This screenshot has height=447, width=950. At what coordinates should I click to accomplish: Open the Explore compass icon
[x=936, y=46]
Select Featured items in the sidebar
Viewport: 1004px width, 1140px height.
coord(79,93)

__WHAT IS BEING ASKED__: Reproduce the records above line for line, changing nothing.

__WRITTEN ANSWER__:
This screenshot has height=447, width=950. At what coordinates should I click to accomplish: Open the Explore compass icon
[x=936, y=46]
Select Featured items in the sidebar
Viewport: 1004px width, 1140px height.
coord(79,93)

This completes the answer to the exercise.